++++ Data provided

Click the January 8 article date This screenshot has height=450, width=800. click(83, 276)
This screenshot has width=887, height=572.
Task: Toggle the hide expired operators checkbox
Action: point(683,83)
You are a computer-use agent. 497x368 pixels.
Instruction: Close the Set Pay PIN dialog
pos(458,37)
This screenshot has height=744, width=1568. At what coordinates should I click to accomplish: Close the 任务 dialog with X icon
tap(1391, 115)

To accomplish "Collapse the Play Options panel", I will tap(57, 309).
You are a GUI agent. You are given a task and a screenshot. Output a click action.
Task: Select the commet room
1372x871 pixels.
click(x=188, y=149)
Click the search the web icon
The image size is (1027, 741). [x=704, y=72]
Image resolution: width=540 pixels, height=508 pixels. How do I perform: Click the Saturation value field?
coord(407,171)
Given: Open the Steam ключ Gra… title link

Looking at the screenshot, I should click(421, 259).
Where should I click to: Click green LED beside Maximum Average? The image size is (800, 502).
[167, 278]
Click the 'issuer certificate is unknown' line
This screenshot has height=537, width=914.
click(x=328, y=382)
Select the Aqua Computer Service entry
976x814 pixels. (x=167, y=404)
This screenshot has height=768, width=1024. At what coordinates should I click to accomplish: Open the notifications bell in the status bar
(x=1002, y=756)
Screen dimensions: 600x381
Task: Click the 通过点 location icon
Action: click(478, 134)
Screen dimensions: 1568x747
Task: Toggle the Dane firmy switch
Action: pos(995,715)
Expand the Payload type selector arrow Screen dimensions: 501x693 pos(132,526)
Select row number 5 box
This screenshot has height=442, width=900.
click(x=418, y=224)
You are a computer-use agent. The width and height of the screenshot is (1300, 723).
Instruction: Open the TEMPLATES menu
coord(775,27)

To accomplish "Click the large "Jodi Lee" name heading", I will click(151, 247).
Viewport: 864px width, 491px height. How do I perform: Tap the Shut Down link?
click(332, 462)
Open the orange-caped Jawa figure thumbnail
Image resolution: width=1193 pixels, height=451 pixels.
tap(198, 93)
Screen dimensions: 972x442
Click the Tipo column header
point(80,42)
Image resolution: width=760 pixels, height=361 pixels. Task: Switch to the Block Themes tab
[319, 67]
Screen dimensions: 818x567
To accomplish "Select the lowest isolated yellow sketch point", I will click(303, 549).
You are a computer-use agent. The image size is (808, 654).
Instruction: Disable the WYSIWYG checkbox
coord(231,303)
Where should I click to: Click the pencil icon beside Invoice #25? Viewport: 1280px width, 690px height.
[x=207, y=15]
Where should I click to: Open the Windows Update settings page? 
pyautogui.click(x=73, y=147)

++++++++

Return each line of the data above verbatim.

Answer box:
Click the January 8 article date This screenshot has height=450, width=800. click(83, 276)
This screenshot has width=887, height=572.
Task: Toggle the hide expired operators checkbox
Action: point(683,83)
You are a computer-use agent. 497x368 pixels.
Instruction: Close the Set Pay PIN dialog
pos(458,37)
This screenshot has height=744, width=1568. At what coordinates should I click to accomplish: Close the 任务 dialog with X icon
tap(1391, 115)

To accomplish "Collapse the Play Options panel", I will tap(57, 309).
You are a GUI agent. You are given a task and a screenshot. Output a click action.
Task: Select the commet room
1372x871 pixels.
click(x=188, y=149)
Click the search the web icon
The image size is (1027, 741). [x=704, y=72]
Image resolution: width=540 pixels, height=508 pixels. How do I perform: Click the Saturation value field?
coord(407,171)
Given: Open the Steam ключ Gra… title link

Looking at the screenshot, I should click(421, 259).
Where should I click to: Click green LED beside Maximum Average? The image size is (800, 502).
[167, 278]
Click the 'issuer certificate is unknown' line
This screenshot has height=537, width=914.
click(x=328, y=382)
Select the Aqua Computer Service entry
976x814 pixels. (x=167, y=404)
This screenshot has height=768, width=1024. At what coordinates should I click to accomplish: Open the notifications bell in the status bar
(x=1002, y=756)
Screen dimensions: 600x381
Task: Click the 通过点 location icon
Action: click(478, 134)
Screen dimensions: 1568x747
Task: Toggle the Dane firmy switch
Action: pos(995,715)
Expand the Payload type selector arrow Screen dimensions: 501x693 pos(132,526)
Select row number 5 box
This screenshot has height=442, width=900.
click(x=418, y=224)
You are a computer-use agent. The width and height of the screenshot is (1300, 723).
Instruction: Open the TEMPLATES menu
coord(775,27)

To accomplish "Click the large "Jodi Lee" name heading", I will click(151, 247).
Viewport: 864px width, 491px height. How do I perform: Tap the Shut Down link?
click(332, 462)
Open the orange-caped Jawa figure thumbnail
Image resolution: width=1193 pixels, height=451 pixels.
tap(198, 93)
Screen dimensions: 972x442
Click the Tipo column header
point(80,42)
Image resolution: width=760 pixels, height=361 pixels. Task: Switch to the Block Themes tab
[319, 67]
Screen dimensions: 818x567
To accomplish "Select the lowest isolated yellow sketch point", I will click(303, 549).
You are a computer-use agent. The image size is (808, 654).
Instruction: Disable the WYSIWYG checkbox
coord(231,303)
Where should I click to: Click the pencil icon beside Invoice #25? Viewport: 1280px width, 690px height.
[x=207, y=15]
Where should I click to: Open the Windows Update settings page? 
pyautogui.click(x=73, y=147)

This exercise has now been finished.